Last Thursday, the House passed a fiscal 2015 energy and water spending bill (H.R. 4923) by a vote of 253-170, after several attempts by House Democrats to eliminate riders detrimental to advanced energy. The White House issued a veto threat on Wednesday citing, among other issues, underfunding of “critical investments that develop American energy sources to build a clean and secure energy future, support the emerging clean energy technologies that create high-quality jobs, and enhance the Nation’s economic competiveness.” The House bill included provisions that would:
- Fund DOE renewable energy, sustainable transportation, and energy efficiency programs at $1.8 billion, $546 million below the White House budget request.
- Fund Advanced Research Projects Agency-Energy (ARPA-E) – one of DOE’s most popular programs on both sides of the aisle – at $235 million, $45 million below the White House request.
- Prevent DOE from enforcing energy efficiency standards for light bulbs. According to the National Electrical Manufacturers Association (NEMA), light bulb manufacturers oppose the provision and intend to comply with the standards regardless of whether they’re enforced.
- Block a $150 million DOE loan guarantee for the Cape Wind offshore wind project.
- Prevent DOE from fully studying the impact of energy projects on two fronts:
- Blocking proposed funding for DOE to develop various climate assessments, including the “Social Cost of Carbon for Regulatory Impact Analysis.”
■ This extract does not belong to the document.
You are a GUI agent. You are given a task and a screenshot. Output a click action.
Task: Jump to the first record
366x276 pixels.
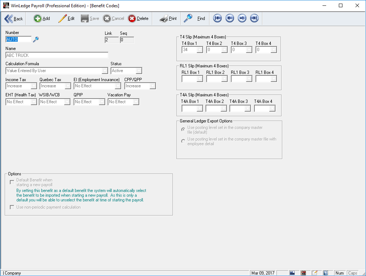(x=217, y=18)
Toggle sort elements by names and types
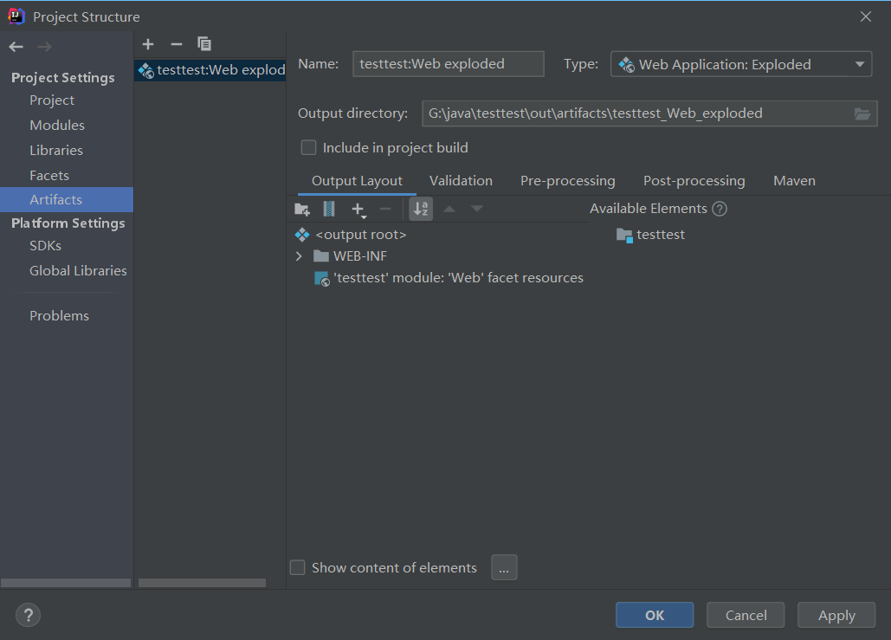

- Blocking funds for a report on the “Life Cycle Greenhouse Gas Perspective on Exporting Liquefied Natural Gas from the United States.”
On Tuesday, the House Appropriations Committee was back at it, sending a fiscal 2015 interior and environment spending bill to the floor that would:
- Fund the Environmental Protection Agency (EPA) at $7.5 billion, a reduction of $717 million, or 9%, below fiscal 2014 levels.
- Block EPA’s proposals to regulate carbon emissions from new, modified, and existing power plants
- Deny a White House request for an additional $24.3 million to help states prepare to meet carbon emissions standards for existing power plants
As reported by E&E News, National Association of Clean Air Agencies (NACAA) President Bill Becker said that state air regulators “are being set up for failure” by moves in Congress to thwart EPA regulations, and that cutting the funds to help states will impact “other stakeholders including the regulated community.”
With prospects for either spending bill poor in the Senate and facing the threat of presidential veto, Congress will likely have to enact a short-term continuing resolution before October 1 or risk another government shutdown.
In Congressional action of a more constructive nature, the Senate voted 52-45 to confirm Bay and 90-7 to confirm LaFleur as FERC commissioners. As we reported previously, the nominations would not have moved forward without the White House agreeing to allow LaFleur to stay on as FERC chair for a period of time before Bay being assigned to the leadership role.
Meanwhile, DOE continues on with its revived loan guarantee program. Following the announcement of the first loan guarantee for an offshore wind project, DOE announced on July 3 a solicitation for up to $4 billion in financing “intended to support the first commercial-scale deployments of the next wave of innovative clean energy technologies.” The five target areas include advanced grid integration and storage, drop-in biofuels, waste-to-energy, enhancement of existing facilities, and efficiency improvements.